In the song ‘Shiver Me Timbers’ instead of using the ocean as one of his standard geographical reference points, he uses it as the canvas for which his character can make both his literal and metaphorical escape. For a young, romanticised writer like Waits the idea that you could simply hop on a boat and leave everything behind was clearly a very suggestive one. The ocean here is not some great wilderness ready to be explored, rather it is a very solemn, immature, and quick fire solution to his problems as it separates you completely from having to deal with one’s problems.
- Shiver Me Timbers – ‘And I know Martin Eden’s gonna be proud of me now. And many before me, who’ve been called by the sea’ – ‘Shiver me timbers, I’m a sailing away’
- Diamonds On My Windshield – ‘And Oceanside, it ends the ride, San Clemente coming up’
- San Diego Serenade – ‘I never saw the east coast until I moved to the west’
(1983 – 1987)
Then Waits runs a little dry for a while and we have a six album gap, not that he ever set out to be a greater writer of the sea, but it’s interesting to see the shift develop. Now throughout this period he will mention the idea of a sailor missing and being away from home in ‘Tom Traubert’s Blues’, but it won’t be until Waits starts writing fully for himself at the start of the ‘Franks Trilogy’ that he fully explores his deep affinity with sailors.

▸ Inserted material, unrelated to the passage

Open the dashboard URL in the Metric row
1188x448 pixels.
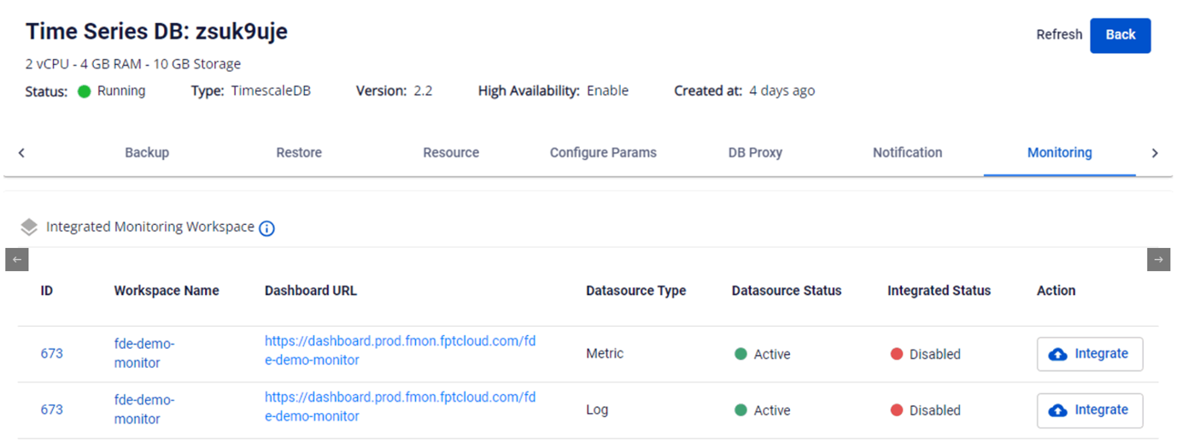point(400,351)
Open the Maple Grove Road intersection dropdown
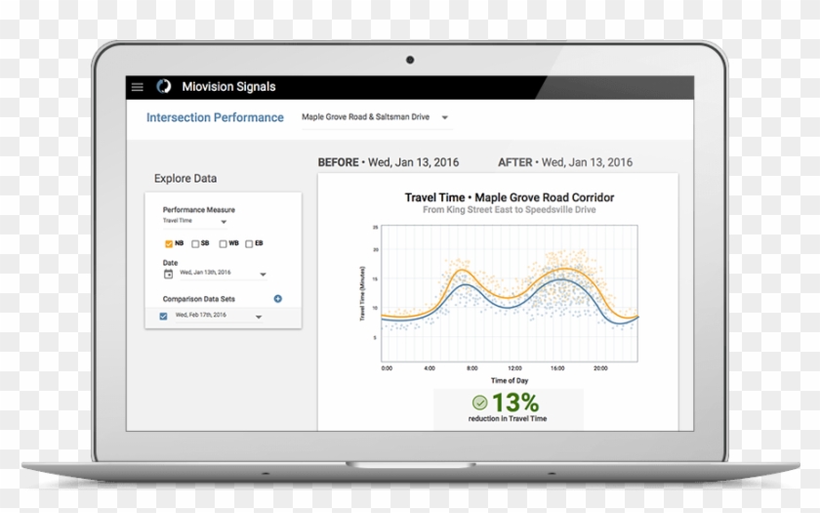The height and width of the screenshot is (513, 820). coord(445,117)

At a point in his career where he abandoned all his previous conventions it makes sense that his view of the sea would also change. Whereas before Waits sung only about how the ocean was a place you purely escaped into, now instead it’s something Waits welcomes us, the audience, into. In both ‘Shore Leave’ and ‘Singapore’, Waits uses the ocean as the ultimate image to convey the weird and the exotic. They are both songs that take you deep into these oddly alien worlds, and rather than just some chap setting sail to essentially run away from home, here Waits’ sailors all hint at a tragic post-war heritage, like all this exotic escapism would come at a steep price. It cannot be ignored that his own father Frank Waits
- Shore Leave – ‘Shore leave, shore leave’- ‘And I’d left all my papers on the Ticonderoga’
- Singapore – ‘We sail tonight for Singapore, we’re all as mad as hatters here’

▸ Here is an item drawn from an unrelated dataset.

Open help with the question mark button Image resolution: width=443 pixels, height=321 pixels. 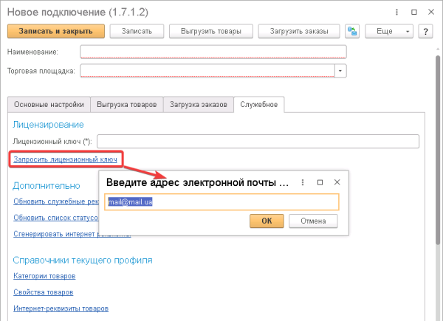pyautogui.click(x=425, y=31)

- I’ll Be Gone – ‘I drink a thousand shipwrecks’
(1992 – 1999)
The wild and dark connotations the ocean has as a symbol against civilisation means it’s clear to see why it didn’t appear until later in Waits’ songwriting career. In his early work Waits was definitely more interested with what happened to the American cityscape, seedy diners and midnight clubs. All being places where civilisation, if anything, has too strong a presence and has run amok. However, Waits’ own real world and musical maturity lead him to ‘head out west’ and begin his notorious ‘sur-rural’ phase.
The ‘sur-rural’ phase from Bone Machine onwards has firmly had an obsession with death so it was not hard for Waits to transfer this to the ocean. In the spoken word track, ‘The Ocean Doesn’t Want Me Today’ (perhaps Waits’ most overt reference to the sea), he turns the ocean from a place he was once inviting us to explore, into a place that is dangerous and not somewhere you would ever like to be. But that doesn’t mean that it still doesn’t have the same obsessive alluring pull that forces the character to contemplate his daily suicide on the shore. Now despite all the ocean’s connotations with death we cannot forget that it is also the birthplace of all life on earth, aka the mother, so to have a character have an uncontrollable urge to once again join his primordial womb says something very interesting about the human condition. However, on the same album with ‘A Little Rain’ Waits portrays the ocean as being so universal to humanity that he turns the very action (or lack) of simply viewing it to be the very paragon of innocence.
- T’Aint No Sin – ‘Just like those bamboo babies, down in the South Sea tropic zones t’ain’t no sin to take off your skin, and dance around in your bones’
- The Ocean Doesn’t Want Me Today – ‘The ocean doesn’t want me today. But I’ll be back tomorrow to play’
- A Little Rain – ‘She was 15 years old, and she’d never seen the ocean’
- Take It With Me – ‘The ocean is blue, as blue as your eyes. I’m gonna take it with me when I go’
(2002 – 2004)
In Waits’ later phase of his career we clearly see the image of the ocean cropping up again and again in a much greater frequency than ever before, even taking over his preoccupations with cars. It’s interesting to muse over whether the ocean is a topic more relegated to the older writer with his own mortality looming.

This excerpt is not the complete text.